JupyterHub (self-managed)¶
Warning
This page provides a starting point for installing an application. The information is useful, but not kept up-to-date. If you struggle, contact Elastisys Consulting.
This page describes how to install a Customer Application
You are solely responsible for Customer Applications.
If you are an Elastisys Managed Services customer, please review your responsibilities in ToS 5.2.
Specifically, you are responsible for performing due diligence for the project discussed in this page. At the very least, you must:
- assess project ownership, governance and licensing;
- assess project roadmap and future suitability;
- assess project compatibility with your use-case;
- assess business continuity, i.e., what will you do if the project is abandoned;
- subscribe to security advisories related to the project;
- apply security patches and updates, as needed;
- regularly test disaster recovery.
JupyterHub brings Jupyter Notebooks to the cloud. It gives the users access to computational environments and resources without burdening users with installation and maintenance tasks. This documents shows a guide on how to setup JupyterHub in a Welkin environment.
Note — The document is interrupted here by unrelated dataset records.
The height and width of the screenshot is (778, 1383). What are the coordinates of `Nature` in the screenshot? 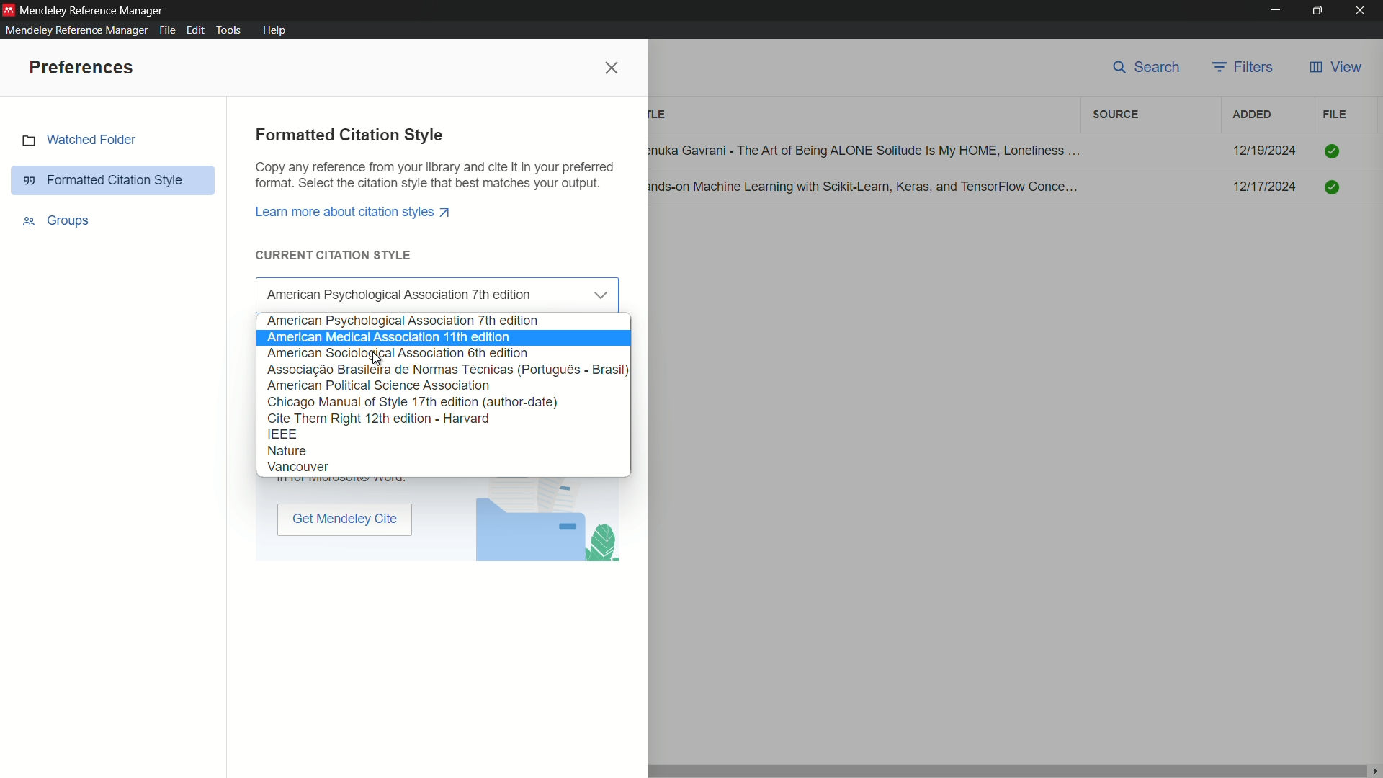 It's located at (444, 452).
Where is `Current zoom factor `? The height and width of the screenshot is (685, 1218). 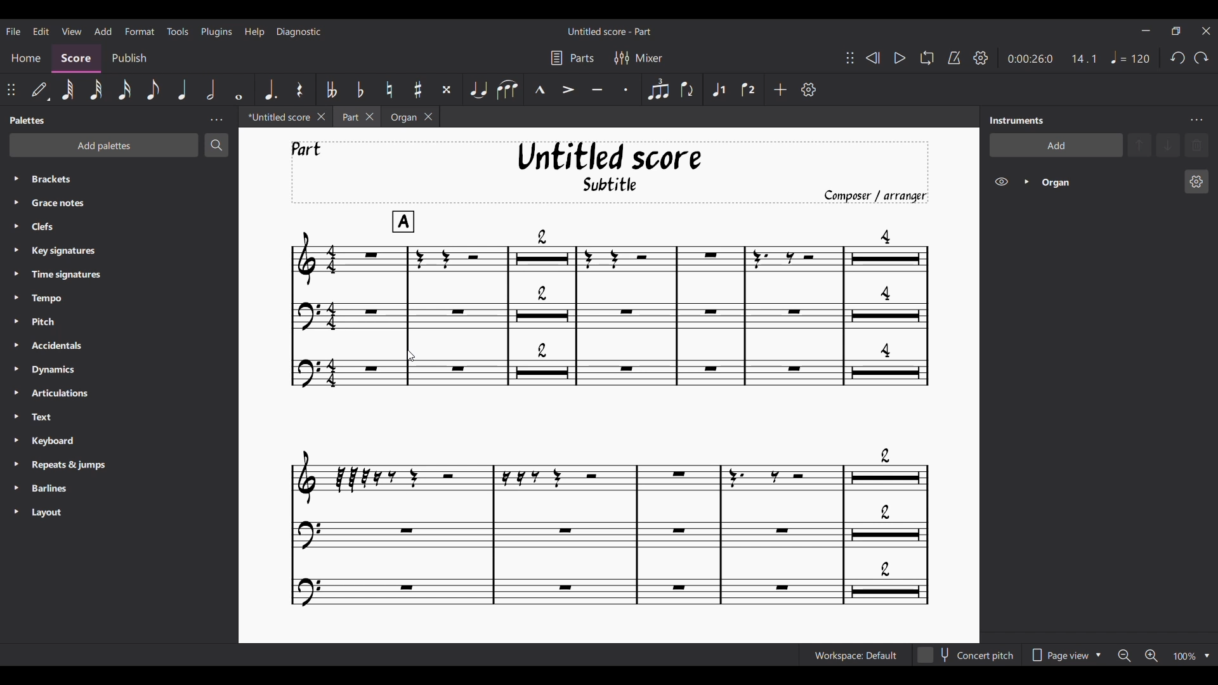 Current zoom factor  is located at coordinates (1185, 656).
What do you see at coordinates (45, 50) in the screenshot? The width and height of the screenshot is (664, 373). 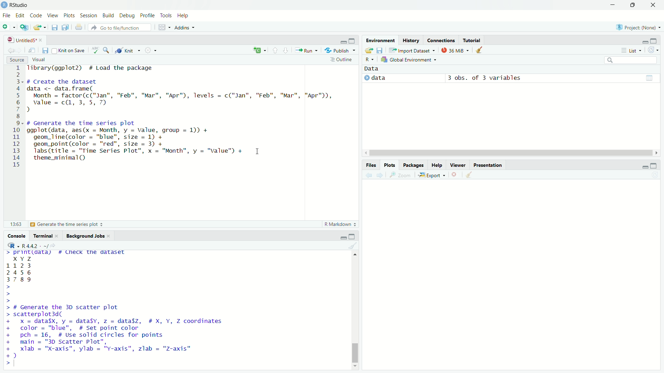 I see `save current document` at bounding box center [45, 50].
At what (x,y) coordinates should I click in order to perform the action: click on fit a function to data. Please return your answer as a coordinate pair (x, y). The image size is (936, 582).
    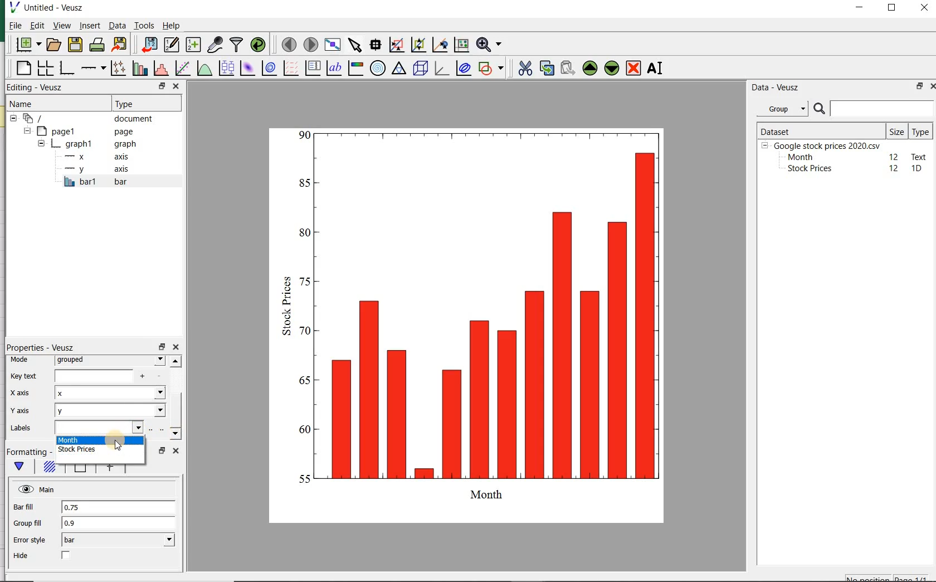
    Looking at the image, I should click on (182, 69).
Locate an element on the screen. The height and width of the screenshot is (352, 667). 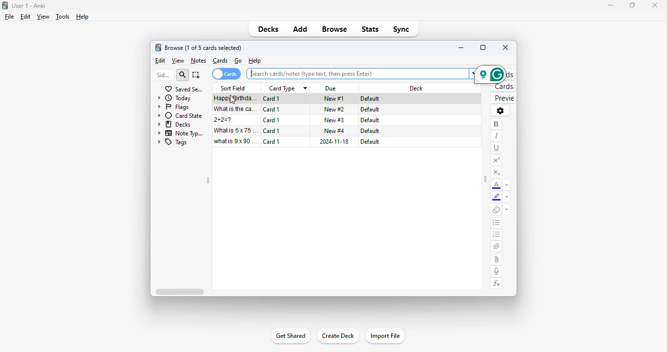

Configure and Deploy JupyterHub¶
We chose to work with official Helm charts provided by JupyterHub. They can be downloaded via the webpage or added to your local repository by running:
helm repo add jupyterhub https://hub.jupyter.org/helm-chart/
helm repo update
Configuring JupyterHub¶
Below is a sample values.yaml
file that can be used to deploy JupyterHub, please read the notes and change what is necessary. This sample uses Google OAuth for authentication and authorization.
Note
Requested resources should be evaluated and reconsidered for production. Information about resource allocation and also the enabling of GPU usage can be found here
imagePullSecrets:
- pull-secret # create this secret in the next section
hub:
revisionHistoryLimit:
config:
GoogleOAuthenticator: #(5)
client_id: $YOUR_CLIENT_ID # replace this
client_secret: $YOUR_CLIENT_SECRET # (6) replace this
oauth_callback_url: https://$PROJECT_DOMAIN/hub/oauth_callback # replace this
hosted_domain:
- example.com # replace this the email domain which are allowed to log in to JupyterHub
login_service: Google
allow_all: true
JupyterHub:
admin_access: true
authenticator_class: google
admin_users:
- email@example.com # replace this
image:
name: k8s-hub
resources: &resourceDefaults # (1)
requests:
memory: 512Mi
cpu: 10m
limits:
memory: 1Gi
cpu: 1
containerSecurityContext: &SCDefaults # (2)
capabilities:
drop: ["ALL"]
runAsNonRoot: true
seccompProfile:
type: "RuntimeDefault"
proxy:
service:
type: ClusterIP
chp:
containerSecurityContext: *SCDefaults
image:
name: configurable-http-proxy
resources: *resourceDefaults
traefik:
containerSecurityContext: *SCDefaults
image:
name: traefik
resources: *resourceDefaults
secretSync:
containerSecurityContext: *SCDefaults
image:
name: k8s-secret-sync
resources: *resourceDefaults
https:
hosts:
- $PROJECT_DOMAIN # replace this
type: letsencrypt
letsencrypt:
contactEmail: email@email.com
singleuser:
networkTools:
image:
name: k8s-network-tools
resources: *resourceDefaults
cloudMetadata:
blockWithIptables: false # (3)
storage: # (4)
type: none
image:
name: k8s-singleuser-sample
cpu:
limit: 1
guarantee: 0.1
memory:
limit: 2G
guarantee: 1G
scheduling:
userScheduler:
enabled: false
userPlaceholder:
resources: *resourceDefaults
image:
name: pause
containerSecurityContext: *SCDefaults
prePuller:
resources: *resourceDefaults
containerSecurityContext: *SCDefaults
hook:
image:
name: k8s-image-awaiter
containerSecurityContext: *SCDefaults
resources: *resourceDefaults
pause:
image:
name: pause
containerSecurityContext: *SCDefaults
ingress:
enabled: true
annotations:
cert-manager.io/cluster-issuer: letsencrypt-prod
ingressClassName: "nginx"
hosts:
- $PROJECT_DOMAIN # replace this
tls:
- hosts:
- $PROJECT_DOMAIN # replace this
secretName: jupyter-secret
- The following resources are reused using *resourceDefaults later in this file
- The following containerSecurityContext is reused using *SCDefaults later in this file
- Block set to true will append a privileged initContainer using the iptables to block the sensitive metadata server at the provided ip. Privileged containers are not allowed in Welkin.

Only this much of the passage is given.